Rewrite everything from the line containing "The image size" down to the line containing "will click(1108, 59).", swapping "marker" for "point" and leaving the rest unchanged.

##### Raw data #####

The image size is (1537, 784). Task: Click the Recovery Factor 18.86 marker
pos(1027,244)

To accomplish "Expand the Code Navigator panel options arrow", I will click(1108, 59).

#####
##### Raw data #####

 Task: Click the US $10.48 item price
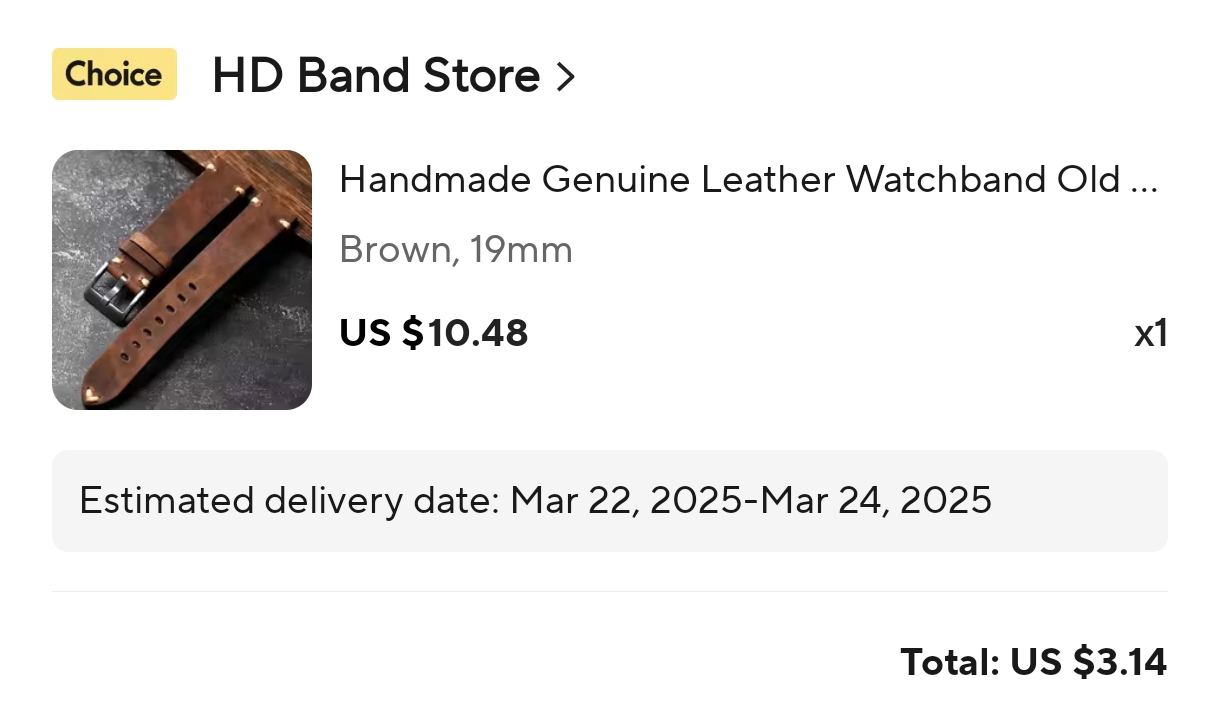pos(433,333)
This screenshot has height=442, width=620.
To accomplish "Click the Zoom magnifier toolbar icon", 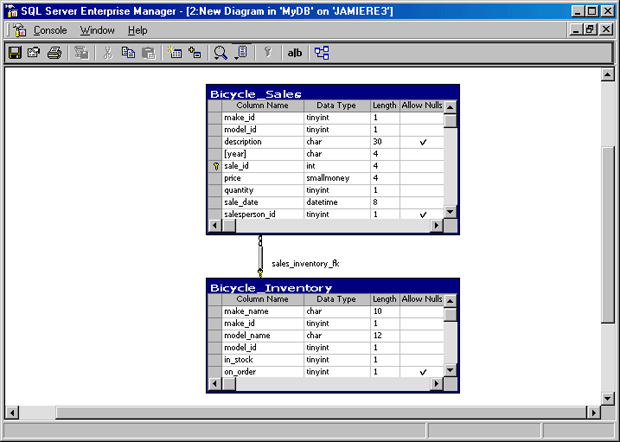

#####

• **Response**:
The image size is (1537, 784). Task: Click the Recovery Factor 18.86 point
pos(1027,244)

To accomplish "Expand the Code Navigator panel options arrow", I will click(1108, 59).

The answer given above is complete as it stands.